Using some of her grandmother’s recipe, Michelle developing an assortment of tasty cookies. In 2009, she began to get requests for batches from friends and family. Michelle thought, why not make this a real business venture, and at first looked into selling baked goods at the local farmer’s market. She then realized to do that she’d need a license for her home kitchen, then she’d need a commercial kitchen to grow, then she’d need helpers….she thought, “If you give a mouse a cookie….” literally.

“It happened organically.” Her first outside sale came when a friend who owned a car wash, asked for an assortment of cookies for the counter. A customer whose husband owns a specialty food store came to get her car washed, loved the product, told her husband and Michelle got her first wholesale order. Other orders came from that exposure and she soon realized that she wanted to be “all in.” Her baking business became wholesale before she ever made it to the farmer’s market. That’s how good her cookies, bars and pastries are.

And what to name her new business. Michelle kept coming back to how she describes her baked goods, sweet and simple. So Sweet & Simple is her name like the daisy in her logo.

The next step was a store front. Michelle had explored several locations but none worked out until one day she found the perfect place in February of this year in Fairfield. “Running a neighborhood bakery has always been a dream of mine.” Signing the lease she knew there was no looking back and she says, “I didn’t want to look back and say I never tried.”

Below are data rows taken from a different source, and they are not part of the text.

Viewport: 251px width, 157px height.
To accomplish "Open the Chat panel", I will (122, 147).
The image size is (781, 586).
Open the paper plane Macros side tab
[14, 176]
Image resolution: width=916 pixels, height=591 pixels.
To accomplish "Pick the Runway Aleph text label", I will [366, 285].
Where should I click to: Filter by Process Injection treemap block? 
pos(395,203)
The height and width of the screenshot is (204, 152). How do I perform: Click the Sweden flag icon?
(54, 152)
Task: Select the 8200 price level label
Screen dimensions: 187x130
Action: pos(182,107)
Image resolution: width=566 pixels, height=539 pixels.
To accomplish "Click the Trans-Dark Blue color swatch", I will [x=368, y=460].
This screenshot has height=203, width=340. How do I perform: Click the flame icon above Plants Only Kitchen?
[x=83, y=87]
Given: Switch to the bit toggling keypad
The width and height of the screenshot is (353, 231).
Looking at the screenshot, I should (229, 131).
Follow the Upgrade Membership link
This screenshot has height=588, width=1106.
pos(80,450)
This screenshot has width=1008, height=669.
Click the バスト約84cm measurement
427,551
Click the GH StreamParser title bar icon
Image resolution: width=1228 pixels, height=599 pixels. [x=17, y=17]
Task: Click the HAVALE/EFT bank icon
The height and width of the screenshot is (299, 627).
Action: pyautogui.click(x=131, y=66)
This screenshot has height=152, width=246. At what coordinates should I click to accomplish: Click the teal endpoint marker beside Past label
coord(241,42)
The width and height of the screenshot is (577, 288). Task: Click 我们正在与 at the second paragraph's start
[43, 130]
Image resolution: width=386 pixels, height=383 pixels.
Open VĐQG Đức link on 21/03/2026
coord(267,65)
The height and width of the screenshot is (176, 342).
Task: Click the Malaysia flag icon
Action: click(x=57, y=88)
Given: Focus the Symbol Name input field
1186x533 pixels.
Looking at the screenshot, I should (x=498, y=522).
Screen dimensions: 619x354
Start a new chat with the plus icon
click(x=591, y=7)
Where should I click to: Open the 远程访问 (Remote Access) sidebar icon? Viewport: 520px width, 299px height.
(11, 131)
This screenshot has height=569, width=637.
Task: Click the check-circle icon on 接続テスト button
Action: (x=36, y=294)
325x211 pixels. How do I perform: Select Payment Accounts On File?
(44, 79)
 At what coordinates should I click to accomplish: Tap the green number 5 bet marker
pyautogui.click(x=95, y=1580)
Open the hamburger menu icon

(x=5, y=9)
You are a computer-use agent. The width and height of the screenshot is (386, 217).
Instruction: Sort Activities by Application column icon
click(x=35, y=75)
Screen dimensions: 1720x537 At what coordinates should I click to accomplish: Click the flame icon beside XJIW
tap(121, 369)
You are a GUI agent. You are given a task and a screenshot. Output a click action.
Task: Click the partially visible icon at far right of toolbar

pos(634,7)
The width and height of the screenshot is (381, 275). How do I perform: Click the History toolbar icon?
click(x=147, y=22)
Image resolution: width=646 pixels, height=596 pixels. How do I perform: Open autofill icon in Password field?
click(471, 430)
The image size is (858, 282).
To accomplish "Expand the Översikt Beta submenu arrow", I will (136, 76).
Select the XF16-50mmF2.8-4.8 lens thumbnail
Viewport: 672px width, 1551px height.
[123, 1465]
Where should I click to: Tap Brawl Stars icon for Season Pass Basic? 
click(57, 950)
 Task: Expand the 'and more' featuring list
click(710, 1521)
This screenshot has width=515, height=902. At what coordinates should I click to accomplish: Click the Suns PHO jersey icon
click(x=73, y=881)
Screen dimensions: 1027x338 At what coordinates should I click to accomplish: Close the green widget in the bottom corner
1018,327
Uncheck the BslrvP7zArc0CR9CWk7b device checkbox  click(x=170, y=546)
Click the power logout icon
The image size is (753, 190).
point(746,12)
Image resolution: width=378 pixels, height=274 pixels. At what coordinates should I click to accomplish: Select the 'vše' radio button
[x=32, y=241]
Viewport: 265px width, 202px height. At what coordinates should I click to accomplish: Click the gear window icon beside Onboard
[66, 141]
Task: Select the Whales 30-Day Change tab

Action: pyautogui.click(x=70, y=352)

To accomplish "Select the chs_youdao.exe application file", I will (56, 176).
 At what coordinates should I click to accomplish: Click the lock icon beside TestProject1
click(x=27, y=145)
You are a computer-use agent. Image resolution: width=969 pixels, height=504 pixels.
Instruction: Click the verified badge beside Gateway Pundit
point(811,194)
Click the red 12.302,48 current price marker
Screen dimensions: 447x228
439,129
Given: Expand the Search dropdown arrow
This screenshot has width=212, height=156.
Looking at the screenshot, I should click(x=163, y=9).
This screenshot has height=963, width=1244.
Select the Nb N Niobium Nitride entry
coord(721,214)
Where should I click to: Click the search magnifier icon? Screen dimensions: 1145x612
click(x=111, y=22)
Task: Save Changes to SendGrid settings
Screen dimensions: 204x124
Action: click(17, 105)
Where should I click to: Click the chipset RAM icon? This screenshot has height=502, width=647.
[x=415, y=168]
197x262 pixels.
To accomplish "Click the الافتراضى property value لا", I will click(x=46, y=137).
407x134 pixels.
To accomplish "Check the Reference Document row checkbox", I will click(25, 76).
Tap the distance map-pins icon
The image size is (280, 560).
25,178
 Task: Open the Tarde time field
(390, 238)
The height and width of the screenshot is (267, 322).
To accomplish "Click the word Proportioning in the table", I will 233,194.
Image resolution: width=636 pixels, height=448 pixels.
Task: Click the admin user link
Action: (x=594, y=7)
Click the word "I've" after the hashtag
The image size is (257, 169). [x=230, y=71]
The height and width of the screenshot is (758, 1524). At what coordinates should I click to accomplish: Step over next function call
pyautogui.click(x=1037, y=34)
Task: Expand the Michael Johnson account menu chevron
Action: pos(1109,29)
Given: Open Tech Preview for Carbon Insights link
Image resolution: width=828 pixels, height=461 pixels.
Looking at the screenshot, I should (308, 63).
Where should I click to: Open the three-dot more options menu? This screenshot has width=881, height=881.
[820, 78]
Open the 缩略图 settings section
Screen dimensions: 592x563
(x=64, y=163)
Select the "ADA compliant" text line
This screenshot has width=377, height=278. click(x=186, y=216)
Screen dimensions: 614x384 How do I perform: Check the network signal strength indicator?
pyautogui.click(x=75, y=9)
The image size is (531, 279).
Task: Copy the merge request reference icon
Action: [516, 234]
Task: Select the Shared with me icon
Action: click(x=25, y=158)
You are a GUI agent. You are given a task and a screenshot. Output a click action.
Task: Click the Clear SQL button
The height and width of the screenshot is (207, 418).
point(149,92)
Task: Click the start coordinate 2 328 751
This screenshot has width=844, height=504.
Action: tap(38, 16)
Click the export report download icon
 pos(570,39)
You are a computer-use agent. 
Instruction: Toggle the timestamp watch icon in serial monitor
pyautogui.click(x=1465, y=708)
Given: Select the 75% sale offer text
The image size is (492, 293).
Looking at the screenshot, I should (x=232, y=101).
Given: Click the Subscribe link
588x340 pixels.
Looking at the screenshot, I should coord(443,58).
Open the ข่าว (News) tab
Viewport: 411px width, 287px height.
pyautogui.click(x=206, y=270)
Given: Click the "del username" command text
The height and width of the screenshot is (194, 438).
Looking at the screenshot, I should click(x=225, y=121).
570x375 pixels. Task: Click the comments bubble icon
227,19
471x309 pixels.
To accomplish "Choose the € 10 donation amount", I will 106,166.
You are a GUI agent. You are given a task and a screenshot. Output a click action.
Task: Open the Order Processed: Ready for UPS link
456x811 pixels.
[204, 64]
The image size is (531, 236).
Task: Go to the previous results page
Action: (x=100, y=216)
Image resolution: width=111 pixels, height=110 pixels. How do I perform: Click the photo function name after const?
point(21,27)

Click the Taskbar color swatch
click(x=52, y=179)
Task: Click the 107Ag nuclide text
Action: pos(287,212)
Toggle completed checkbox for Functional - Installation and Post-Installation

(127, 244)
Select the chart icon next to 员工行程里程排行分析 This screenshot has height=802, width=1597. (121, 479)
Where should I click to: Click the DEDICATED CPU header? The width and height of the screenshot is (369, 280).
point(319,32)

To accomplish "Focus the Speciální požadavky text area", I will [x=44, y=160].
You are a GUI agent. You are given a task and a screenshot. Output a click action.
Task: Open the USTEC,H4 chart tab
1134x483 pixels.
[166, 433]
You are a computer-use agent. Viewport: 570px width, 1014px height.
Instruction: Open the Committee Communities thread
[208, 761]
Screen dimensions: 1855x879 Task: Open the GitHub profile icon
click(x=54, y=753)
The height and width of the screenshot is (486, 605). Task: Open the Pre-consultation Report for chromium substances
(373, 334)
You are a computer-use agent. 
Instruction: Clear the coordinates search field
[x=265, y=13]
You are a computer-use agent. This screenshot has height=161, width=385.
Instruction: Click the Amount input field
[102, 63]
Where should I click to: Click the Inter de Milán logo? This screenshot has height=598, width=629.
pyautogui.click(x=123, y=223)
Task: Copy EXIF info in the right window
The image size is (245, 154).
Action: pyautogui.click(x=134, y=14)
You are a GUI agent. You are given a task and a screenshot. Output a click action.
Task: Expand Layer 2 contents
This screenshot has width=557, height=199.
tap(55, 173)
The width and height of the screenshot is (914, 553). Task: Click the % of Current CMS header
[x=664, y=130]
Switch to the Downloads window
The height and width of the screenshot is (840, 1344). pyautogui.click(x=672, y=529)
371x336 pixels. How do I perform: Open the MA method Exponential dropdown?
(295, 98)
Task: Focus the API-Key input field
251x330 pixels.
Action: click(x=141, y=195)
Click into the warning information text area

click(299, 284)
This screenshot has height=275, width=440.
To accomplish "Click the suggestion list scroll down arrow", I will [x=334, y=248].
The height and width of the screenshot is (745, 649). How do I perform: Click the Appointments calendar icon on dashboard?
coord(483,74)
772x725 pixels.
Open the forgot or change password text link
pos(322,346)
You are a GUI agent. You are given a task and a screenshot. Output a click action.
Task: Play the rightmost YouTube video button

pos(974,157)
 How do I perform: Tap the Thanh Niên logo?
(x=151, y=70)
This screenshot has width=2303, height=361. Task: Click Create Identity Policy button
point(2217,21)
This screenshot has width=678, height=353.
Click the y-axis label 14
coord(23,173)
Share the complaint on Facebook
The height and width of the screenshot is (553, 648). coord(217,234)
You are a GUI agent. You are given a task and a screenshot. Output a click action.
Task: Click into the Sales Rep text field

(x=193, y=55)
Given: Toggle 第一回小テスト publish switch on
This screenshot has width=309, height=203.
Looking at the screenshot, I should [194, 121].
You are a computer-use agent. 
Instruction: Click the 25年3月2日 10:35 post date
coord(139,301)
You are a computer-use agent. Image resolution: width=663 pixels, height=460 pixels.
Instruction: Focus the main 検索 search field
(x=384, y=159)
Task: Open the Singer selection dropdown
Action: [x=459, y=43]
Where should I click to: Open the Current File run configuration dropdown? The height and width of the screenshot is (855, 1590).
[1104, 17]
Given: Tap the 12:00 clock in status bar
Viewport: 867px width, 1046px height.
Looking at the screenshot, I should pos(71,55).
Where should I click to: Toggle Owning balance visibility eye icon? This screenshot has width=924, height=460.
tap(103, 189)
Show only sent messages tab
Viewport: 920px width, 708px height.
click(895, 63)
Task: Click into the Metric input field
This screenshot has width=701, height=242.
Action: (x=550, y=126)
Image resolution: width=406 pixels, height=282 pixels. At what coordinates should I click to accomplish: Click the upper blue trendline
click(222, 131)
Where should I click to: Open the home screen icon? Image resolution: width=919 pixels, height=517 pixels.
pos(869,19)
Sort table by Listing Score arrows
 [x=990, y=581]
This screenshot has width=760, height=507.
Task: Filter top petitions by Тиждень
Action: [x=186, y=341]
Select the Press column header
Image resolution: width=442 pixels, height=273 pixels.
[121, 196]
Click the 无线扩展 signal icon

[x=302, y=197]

It’s a huge commitment, sometimes she works 17 hour days. “Once I get my processes in order, it will get easier, but it’s been an adjustment for the family.” Michelle’s kids are 9, 11 and 12. What makes her baked goods so good? One taste of her iced shortbread cookie and you know. She makes brownies, Danish and muffins, too, and her cakes are a favorite for celebrations but order early. She may offer coffee in the bakery soon too.

“It’s been a hurdle but I’m doing this for me. And the neighborhood has been so supportive, especially the women.” Michelle now has three baker’s helpers and high school kids working in the afternoons. With plans to add more to her on line array of goodies, she may also write a cookbook. “Many of the recipes I use are from my grandmother and my mom says she’s probably smiling down on me from heaven, so proud that I brought my dream to life.”

Contact: [email protected]

VentureMom Tip
Sometimes you have to go “all in.”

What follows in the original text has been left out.